The point, however, is not to attach specific voices to the silence of these films, as if we could anchor the dancers’ movements to a singular source. On the contrary, it is precisely in the sensory limitations of this new technology, introduced to the public in 1894 but lacking a direction or purpose, that the possibilities behind the imitative magic of cinema become apparent. Sounding out this potential can be difficult, so shaped has it been by the subsequent history of cinema and Hollywood stereotypes. It becomes more available, perhaps, at a distance, and especially when it enters unexpected contexts, such as the installation that allowed these Lakota dancers to return to Brooklyn over one hundred years after performing there in Buffalo Bill’s Wild West, but this time in the American art galleries of the Brooklyn Museum, where their dances were rehearsed in continuous loops on video monitors from 2001 until 2016.[65] What did twenty-first century museum visitors imagine when confronted by the silent motion of these dancers who, knowing their images would be shown “to the world until after the sun had slept his last sleep,” boldly declare their persistence before the camera?

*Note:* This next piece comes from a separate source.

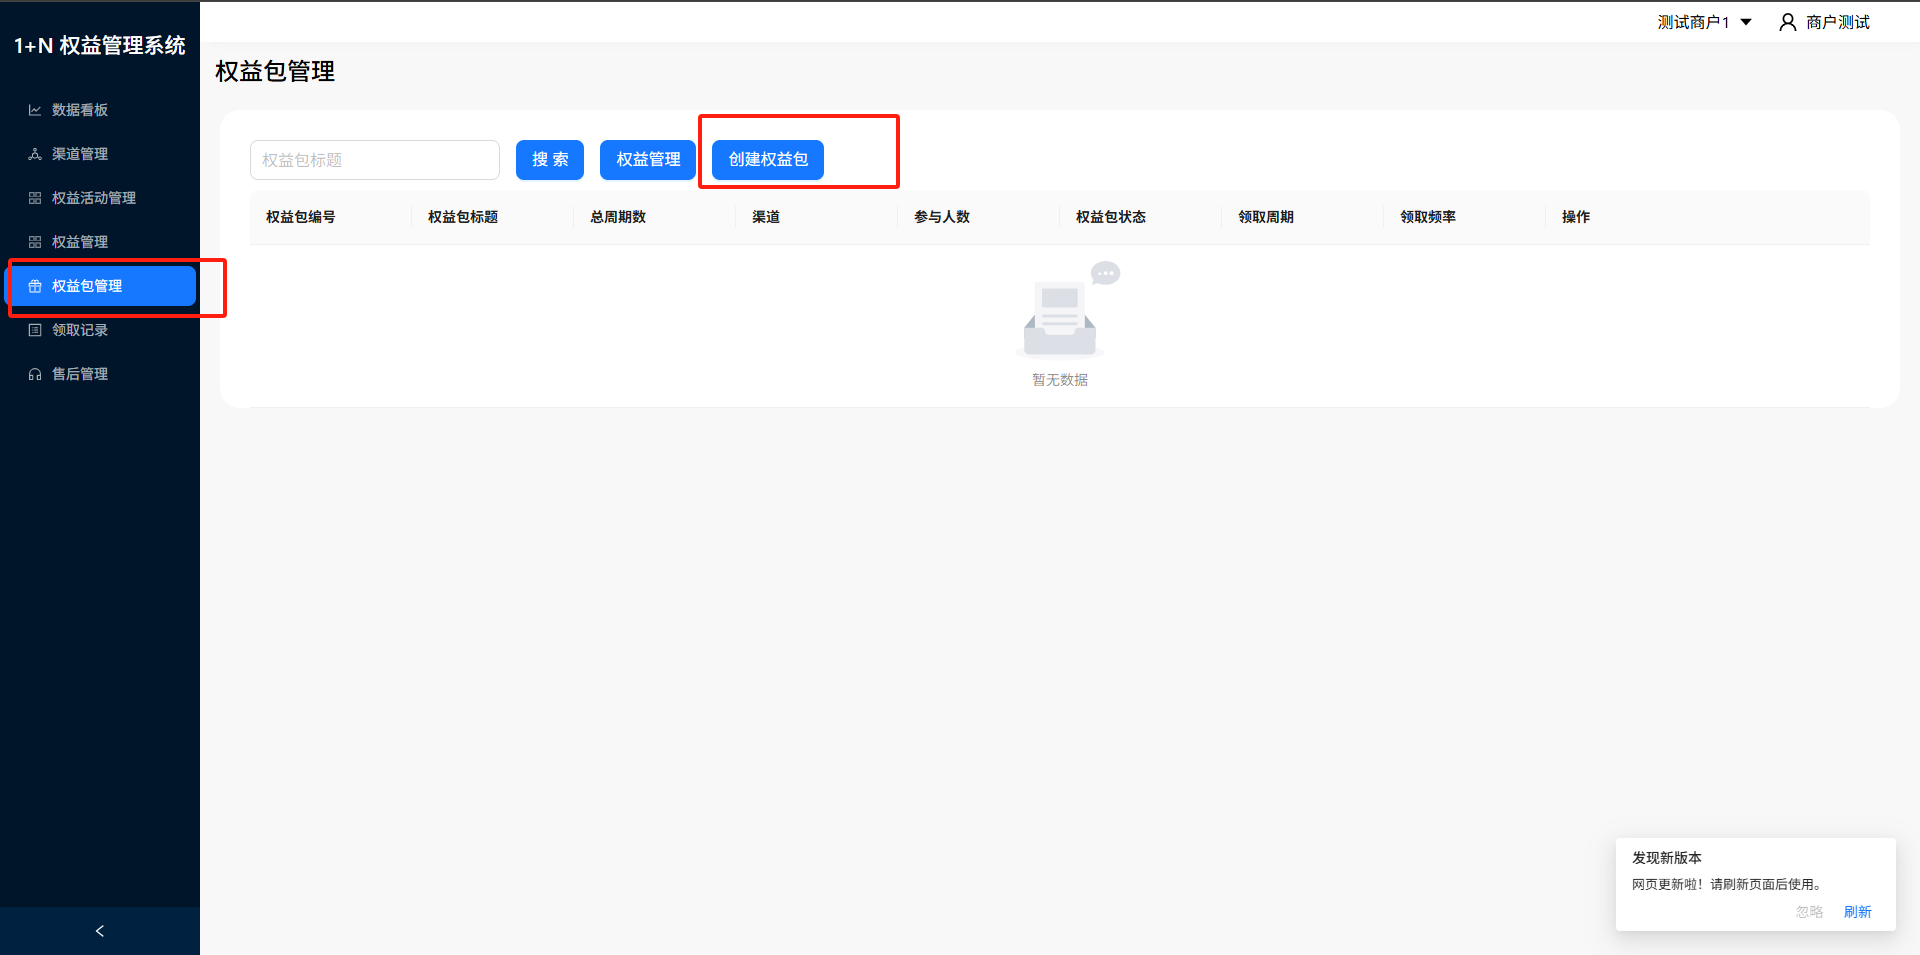Select 售后管理 from the sidebar menu

[x=80, y=374]
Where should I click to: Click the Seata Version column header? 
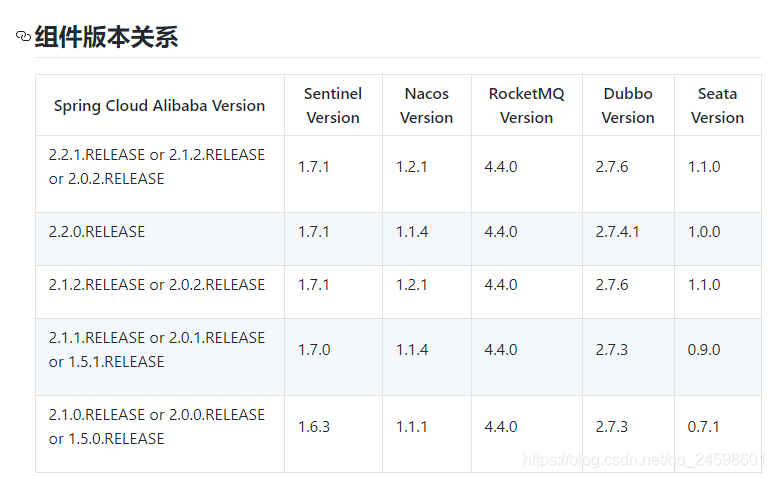pyautogui.click(x=717, y=105)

There is a magic at work in these Edisonian descendants of Franklin’s electrified pictures, a magic that has the potential to leave us shocked, with nothing to say except to repeat, in astonishment, what has just been experienced. In Frank Norris’s novel McTeague (1899), the eponymous protagonist is left in just this condition when he encounters a kinetoscope for the first time at a San Francisco theatre: “McTeague was awe-struck. ‘Look at that horse move his head,’ he cried excitedly, quite carried away. ‘Look at that cable-car coming—and the man going across the street. See, here comes a truck. Well, I never in all my life!”[66] One may imagine a viewer—in 1894 or in the present—reacting similarly to Sioux Ghost Dance: “Look at them dance!”; a response of wonder that signals a meaning behind these animated shadows that is yet to be grasped.